Re: Data Warehouse Reevaluation - MySQL vs Postgres -- merge tables

From: "Simon Riggs" <simon(at)2ndquadrant(dot)com>
To: <pgsql-performance(at)postgresql(dot)org>, "Mark Cotner" <mcotner(at)yahoo(dot)com>
Cc: "Christopher Browne" <cbbrowne(at)acm(dot)org>
Subject: Re: Data Warehouse Reevaluation - MySQL vs Postgres -- merge tables
Date: 2004-09-13 22:07:35
Message-ID: NOEFLCFHBPDAFHEIPGBOCEFPCEAA.simon@2ndquadrant.com
Views: Raw Message | Whole Thread | Download mbox | Resend email
Thread:
Lists: pgsql-performance


Mark,

I thought some additional comments on top of Christopher's excellent notes
might help you.

> Christopher Browne
> The world rejoiced as Mischa Sandberg
> <ischamay(dot)andbergsay(at)activestateway(dot)com> wrote:
> > Mark Cotner wrote:
> >> Requirements:
> >> Merge table definition equivalent. We use these
> >> extensively.
>
> > Looked all over mysql.com etc, and afaics merge table is indeed
> > exactly a view of a union-all. Is that right?
>

PostgreSQL's functionality is in many ways similar to Oracle Partitioning.

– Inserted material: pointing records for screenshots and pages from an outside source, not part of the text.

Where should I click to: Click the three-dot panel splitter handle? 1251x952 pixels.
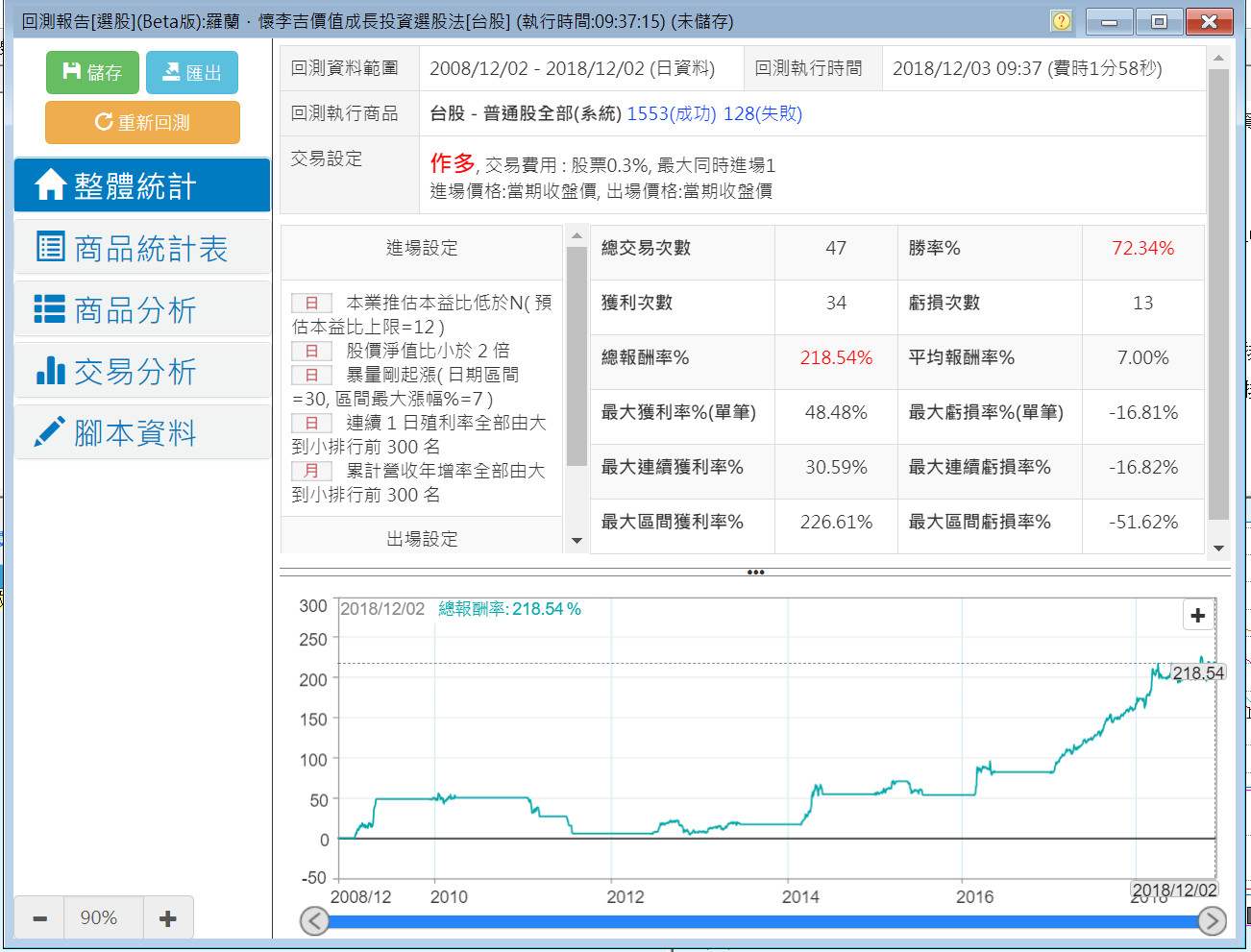[755, 573]
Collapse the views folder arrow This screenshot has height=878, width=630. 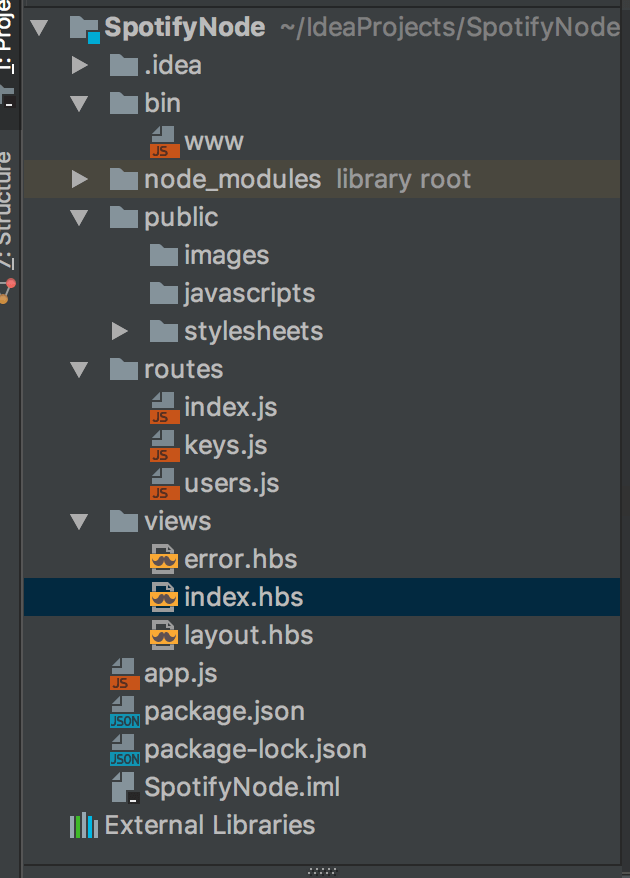coord(80,522)
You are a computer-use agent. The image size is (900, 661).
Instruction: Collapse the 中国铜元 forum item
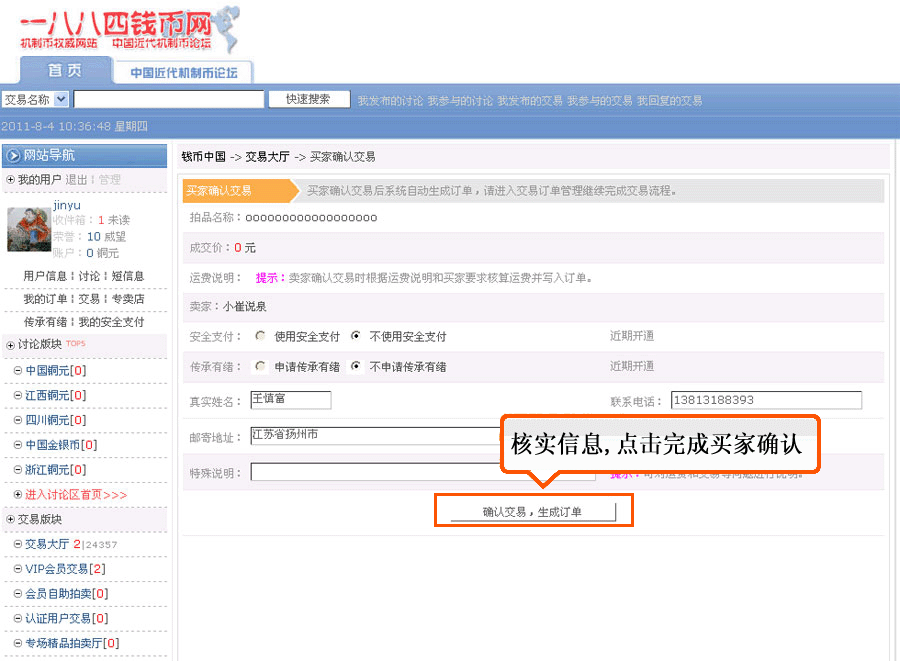[18, 371]
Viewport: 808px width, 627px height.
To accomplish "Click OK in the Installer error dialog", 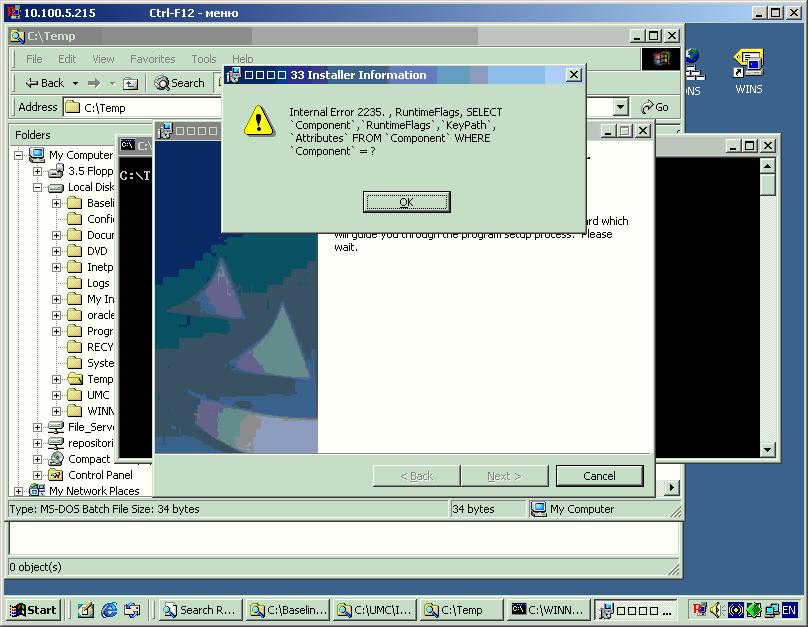I will [x=406, y=202].
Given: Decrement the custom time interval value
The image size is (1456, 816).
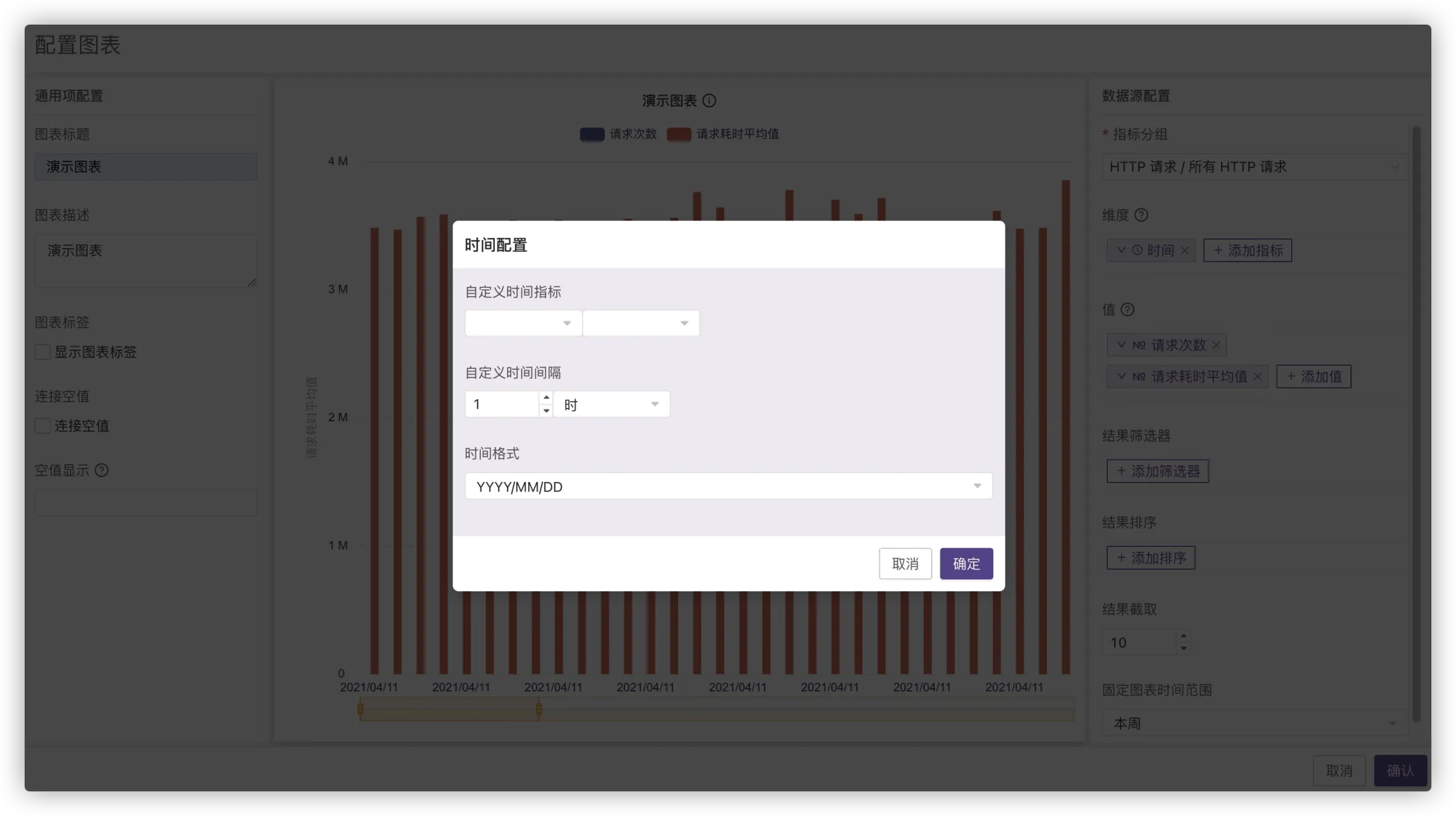Looking at the screenshot, I should 546,411.
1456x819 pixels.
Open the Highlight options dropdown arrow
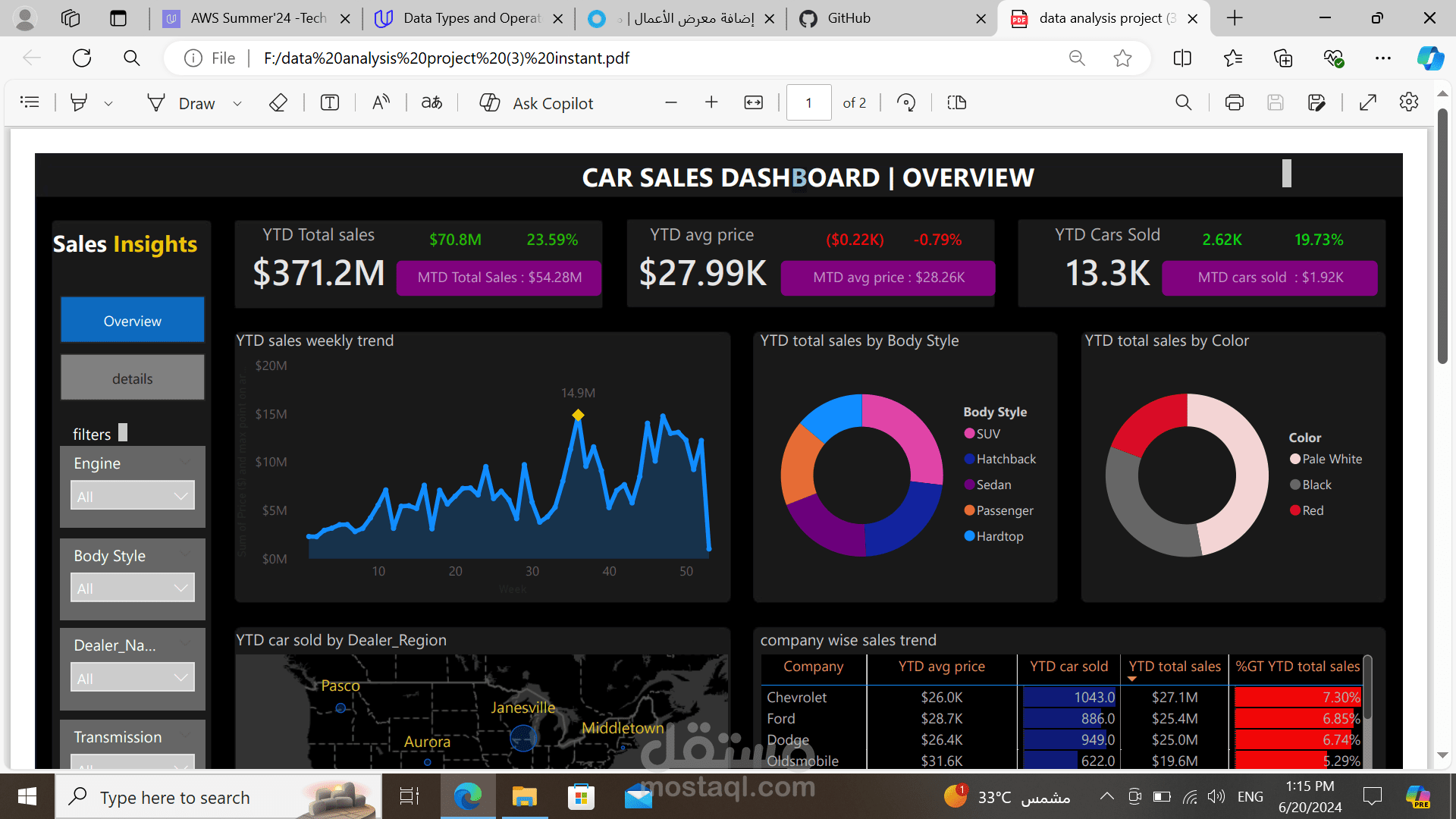pyautogui.click(x=108, y=103)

Loading up your data in many similar tables, then creating a view like:

CREATE VIEW BIGTABLE (idate, col1, col2, col3...) AS
SELECT 200409130800, col1, col2, col3... FROM table200409130800
UNION ALL
SELECT 200409131000, col1, col2, col3... FROM table200409131000
UNION ALL
SELECT 200409131200, col1, col2, col3... FROM table200409131200
...etc...

will allow the PostgreSQL optimizer to eliminate partitions from the query
when you run queries which include a predicate on the partitioning_col, e.g.

select count(*) from bigtable where idate >= 200409131000

will scan the last two partitions only...

There are a few other ways of creating the view that return the same answer,
but only using constants in that way will allow the partitions to be
eliminated from the query, and so run for much longer.

So you can give different VIEWS to different user groups, have different
indexes on different tables etc.

However, I haven't managed to get this technique to work when performing a
star join to a TIME dimension table, since the parition elimination relies
on comparison of constant expressions. You'll need to check out each main
join type to make sure it works for you in your environment.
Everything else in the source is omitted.